The Sān are popularly thought of as foragers in the Kalahari Desert and regions of Botswana, Namibia, Angola, Zambia, Zimbabwe, Lesotho and Northern South Africa. The word sān is from the Khoikhoi language and simply refers to foragers (“those who pick things up from the ground“) who do not own livestock. As such, it was used in reference to all hunter-gatherer populations of the Southern African region whom Khoikhoi-speaking communities came into contact with and was largely a term referring to a lifestyle, distinct from a pastoralist or agriculturalist one, and not to any particular ethnicity. Today, only about 100,000 Khoisan, who are also known as Bushmen, remain.
They are variously described as the world’s first or oldest people; Africa’s first or oldest people, or the first people of South Africa. Their first-people status is due to the fact that they commonly retain genetic elements of the most ancient Homo sapiens.
Origins
It is suggested that the ancestors of the modern Khoisan expanded to southern Africa (from East or Central Africa) before 150,000 years ago, , so that by the beginning of the “mega-drought“ 130,000 years ago, there were two ancestral population clusters in Africa. They were ancestral to the Khoi-San and bearers of haplogroup L1-6 in central and eastern Africa ancestral to everyone else. This group gave rise to the San population of hunter-gatherers. Their nearest living relatives are postulated to be the Hadzabe people from north-central Tanzania and the Mbuti pygmies from the eastern Congo.
Language
Khoisan languages share click consonants and do not belong to other African language families. For much of the 20th century, they were thought to be genealogically related to each other, but this is no longer accepted. They are now held to comprise three distinct language families and two language isolates.

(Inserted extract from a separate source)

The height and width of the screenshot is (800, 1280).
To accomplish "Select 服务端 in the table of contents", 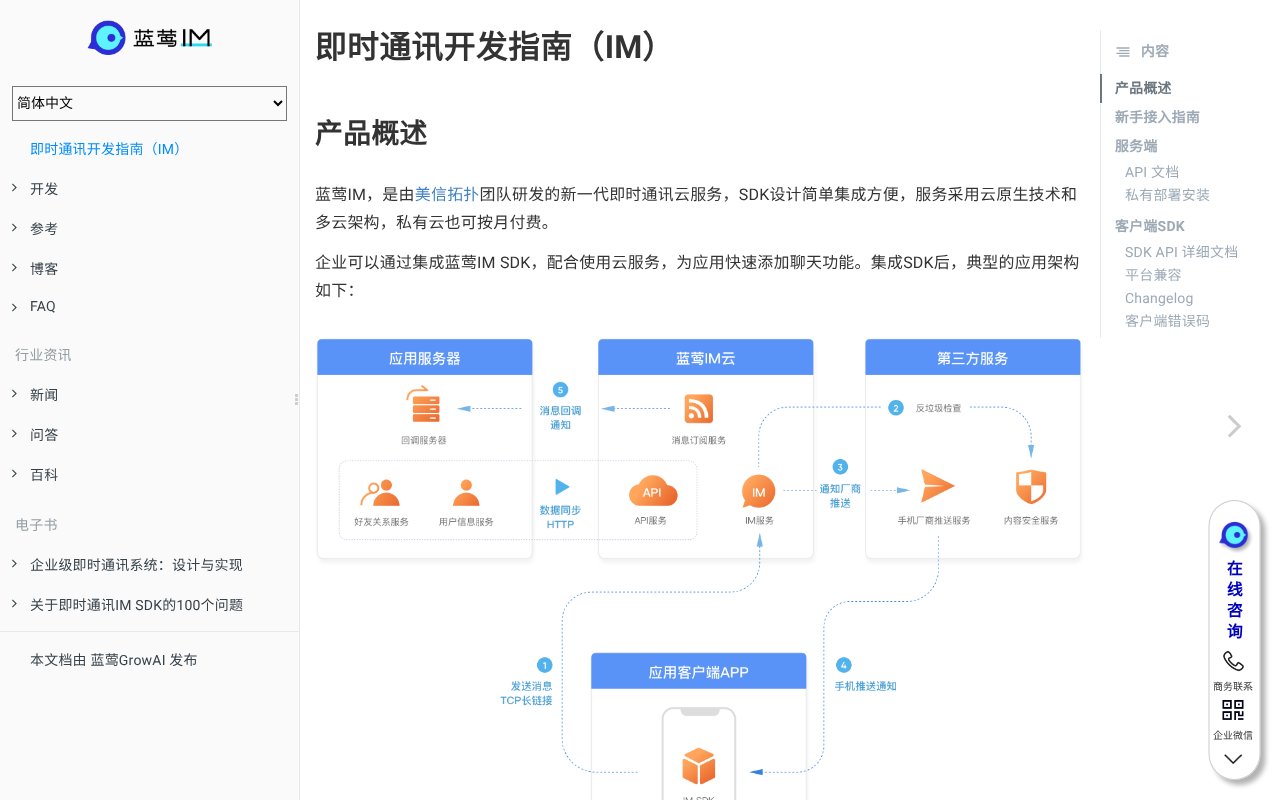I will click(1135, 146).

Their most notable uniting feature is their click consonants. Linguists believe that the more clicks you have, the older the language is, and this one has five, the most of any. They have one of the most complex languages in the world.
Looks
The Khoisan are also lighter in skin color than many of their neighbors, but they do not have European or Asian DNA.

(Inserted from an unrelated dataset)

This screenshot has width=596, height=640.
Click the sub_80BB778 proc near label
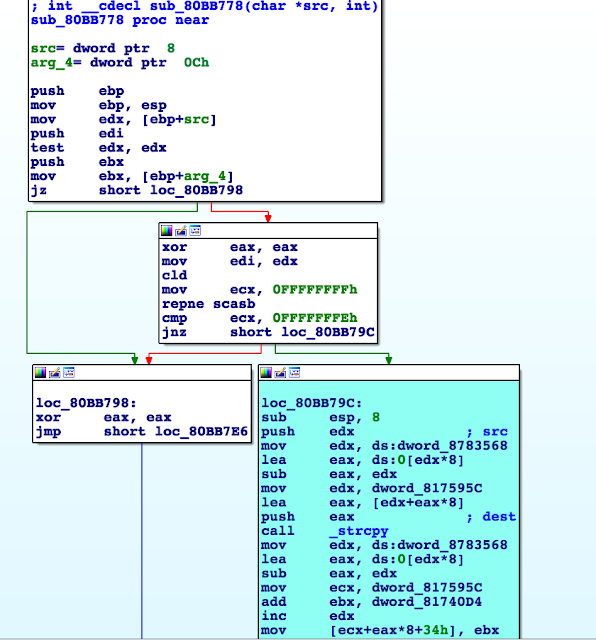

Charles Darwin wrote about the Khoisan and sexual selection in The Descent of Man in 1882, commenting that their steatopygia, seen primarily in females, evolved through sexual selection in human evolution, and that “the posterior part of the body projects in a most wonderful manner.“
Most, like East Asians, have epicanthic folds. So do they have Asian DNA? No, it is in fact the other way round. The Khoisan are actually far older than any “Asian DNA“. Their ancestors have been inhabiting that part of Africa since before the first migration of H. sapiens out of Africa, which occurred roughly 80,000 years ago or thereabouts. Thus, their DNA predates any haplotype that formed in Asia. So, it is more likely that East Asians have Khoisan DNA rather than Khoisan have East Asian DNA.
The San are ingenious at living off the land, finding water where no one else can and deriving food and medicine from over 1,000 different plants. The Hoodia gordonii cactus, which the San use for hunger suppression and quick energy, is now being used in contemporary weight loss drugs.
Today, the Khoisan struggle to maintain their traditional way of existence, and we are currently witnessing the end of their hunter-gatherer lifestyle.